• [Work required]
Once the line holding "The image size is (1366, 768)." is found in the entries below, restate it and each line after it word for word, with no pictures.

• [Raw data]
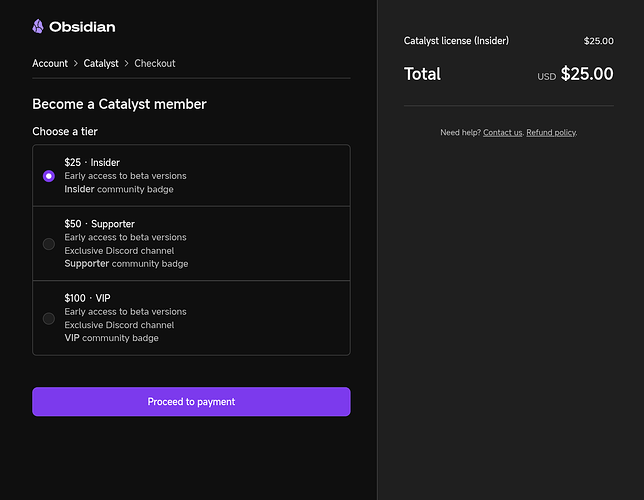Go to Account breadcrumb

tap(50, 63)
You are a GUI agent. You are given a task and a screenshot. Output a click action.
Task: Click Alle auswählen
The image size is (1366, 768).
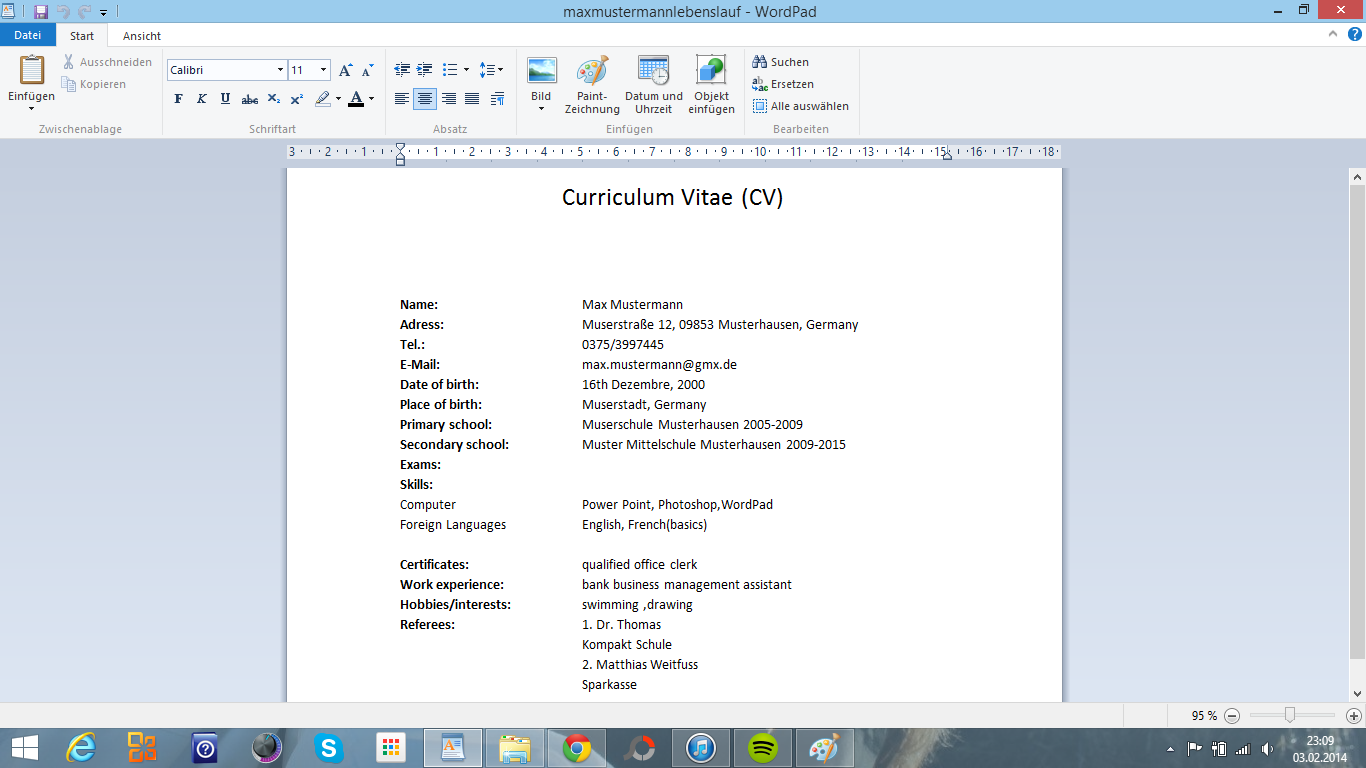coord(808,106)
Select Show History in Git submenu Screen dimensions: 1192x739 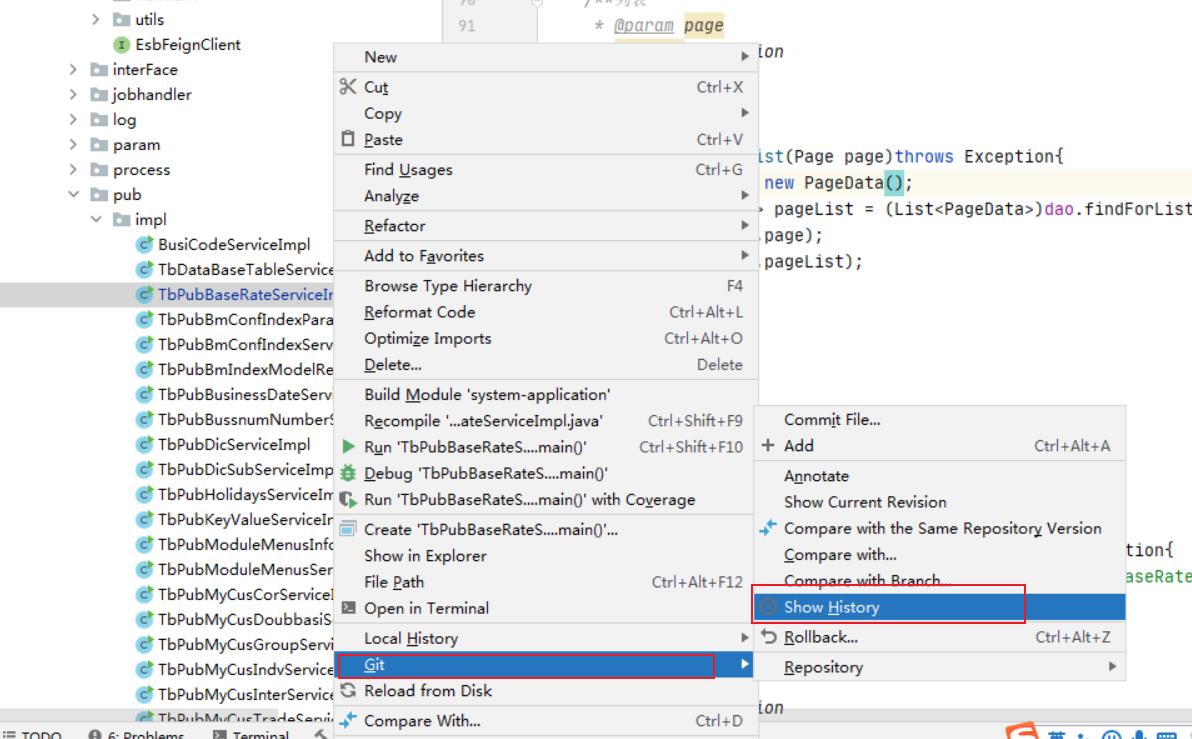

• [Solution for this task]
The image size is (1366, 768).
coord(808,106)
Select Show History in Git submenu Screen dimensions: 1192x739 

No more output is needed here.